WHAT THE TASK ASKS:
If a line includes "annotation", copy it out of the entries.

[Recorded data]
====
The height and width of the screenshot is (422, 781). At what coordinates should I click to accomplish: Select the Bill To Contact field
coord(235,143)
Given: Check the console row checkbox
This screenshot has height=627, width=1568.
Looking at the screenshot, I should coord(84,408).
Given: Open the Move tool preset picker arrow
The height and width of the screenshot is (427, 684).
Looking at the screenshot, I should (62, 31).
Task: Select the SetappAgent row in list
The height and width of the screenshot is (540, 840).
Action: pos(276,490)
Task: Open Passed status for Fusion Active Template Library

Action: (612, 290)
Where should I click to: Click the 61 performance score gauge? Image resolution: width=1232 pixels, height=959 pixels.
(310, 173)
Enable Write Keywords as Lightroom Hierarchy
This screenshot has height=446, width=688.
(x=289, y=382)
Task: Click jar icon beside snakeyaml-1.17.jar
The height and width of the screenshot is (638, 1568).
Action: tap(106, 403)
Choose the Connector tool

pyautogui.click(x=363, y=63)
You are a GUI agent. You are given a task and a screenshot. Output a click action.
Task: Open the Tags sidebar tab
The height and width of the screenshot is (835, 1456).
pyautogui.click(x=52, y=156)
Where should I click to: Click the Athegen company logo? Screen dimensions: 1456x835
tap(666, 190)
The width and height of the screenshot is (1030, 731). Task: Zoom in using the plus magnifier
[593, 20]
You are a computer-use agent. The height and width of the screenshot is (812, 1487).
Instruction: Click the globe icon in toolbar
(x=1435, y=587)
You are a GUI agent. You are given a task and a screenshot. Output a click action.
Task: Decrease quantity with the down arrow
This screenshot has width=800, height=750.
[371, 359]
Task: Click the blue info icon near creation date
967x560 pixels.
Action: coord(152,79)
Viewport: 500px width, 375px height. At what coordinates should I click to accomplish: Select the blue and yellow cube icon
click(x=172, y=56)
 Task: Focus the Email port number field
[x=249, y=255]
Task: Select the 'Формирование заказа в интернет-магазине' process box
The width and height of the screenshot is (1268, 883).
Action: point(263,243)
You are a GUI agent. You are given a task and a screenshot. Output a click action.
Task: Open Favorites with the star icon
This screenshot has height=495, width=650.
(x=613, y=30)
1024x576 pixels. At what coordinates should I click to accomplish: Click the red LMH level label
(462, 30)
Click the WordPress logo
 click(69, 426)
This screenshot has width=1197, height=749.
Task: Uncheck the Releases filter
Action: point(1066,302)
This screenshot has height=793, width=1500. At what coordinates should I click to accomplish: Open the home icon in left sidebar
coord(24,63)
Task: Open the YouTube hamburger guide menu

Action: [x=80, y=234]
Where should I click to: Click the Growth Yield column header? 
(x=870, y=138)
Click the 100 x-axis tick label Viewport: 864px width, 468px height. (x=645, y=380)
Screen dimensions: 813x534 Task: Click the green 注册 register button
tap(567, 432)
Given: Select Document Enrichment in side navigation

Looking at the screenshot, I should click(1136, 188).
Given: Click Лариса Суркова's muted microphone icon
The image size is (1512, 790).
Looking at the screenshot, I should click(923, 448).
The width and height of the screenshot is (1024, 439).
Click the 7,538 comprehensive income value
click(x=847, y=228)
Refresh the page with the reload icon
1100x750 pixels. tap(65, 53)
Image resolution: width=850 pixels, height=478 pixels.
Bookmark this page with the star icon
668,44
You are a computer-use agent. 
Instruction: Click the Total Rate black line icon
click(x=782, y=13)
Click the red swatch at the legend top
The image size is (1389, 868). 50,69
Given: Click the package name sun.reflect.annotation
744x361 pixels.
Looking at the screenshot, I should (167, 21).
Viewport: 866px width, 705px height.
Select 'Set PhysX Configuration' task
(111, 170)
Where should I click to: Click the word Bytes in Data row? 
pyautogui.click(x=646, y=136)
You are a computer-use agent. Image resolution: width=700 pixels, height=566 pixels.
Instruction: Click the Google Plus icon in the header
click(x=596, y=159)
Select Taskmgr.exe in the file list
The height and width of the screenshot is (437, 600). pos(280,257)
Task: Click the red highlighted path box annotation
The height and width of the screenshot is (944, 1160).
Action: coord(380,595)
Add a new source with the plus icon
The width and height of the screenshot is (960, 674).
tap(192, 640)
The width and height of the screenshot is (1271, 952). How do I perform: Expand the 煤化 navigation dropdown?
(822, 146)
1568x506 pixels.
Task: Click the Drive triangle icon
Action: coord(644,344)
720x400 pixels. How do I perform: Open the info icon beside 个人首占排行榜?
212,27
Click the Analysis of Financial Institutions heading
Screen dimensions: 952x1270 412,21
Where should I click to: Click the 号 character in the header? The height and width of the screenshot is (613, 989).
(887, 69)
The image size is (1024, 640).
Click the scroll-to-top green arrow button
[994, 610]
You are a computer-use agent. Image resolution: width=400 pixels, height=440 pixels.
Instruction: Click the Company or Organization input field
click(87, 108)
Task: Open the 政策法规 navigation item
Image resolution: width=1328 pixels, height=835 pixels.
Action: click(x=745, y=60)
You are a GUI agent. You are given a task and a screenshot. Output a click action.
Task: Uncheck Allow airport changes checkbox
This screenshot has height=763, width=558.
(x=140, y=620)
====
ANSWER:
Given: Click the package name sun.reflect.annotation
Task: Click the red highlighted path box annotation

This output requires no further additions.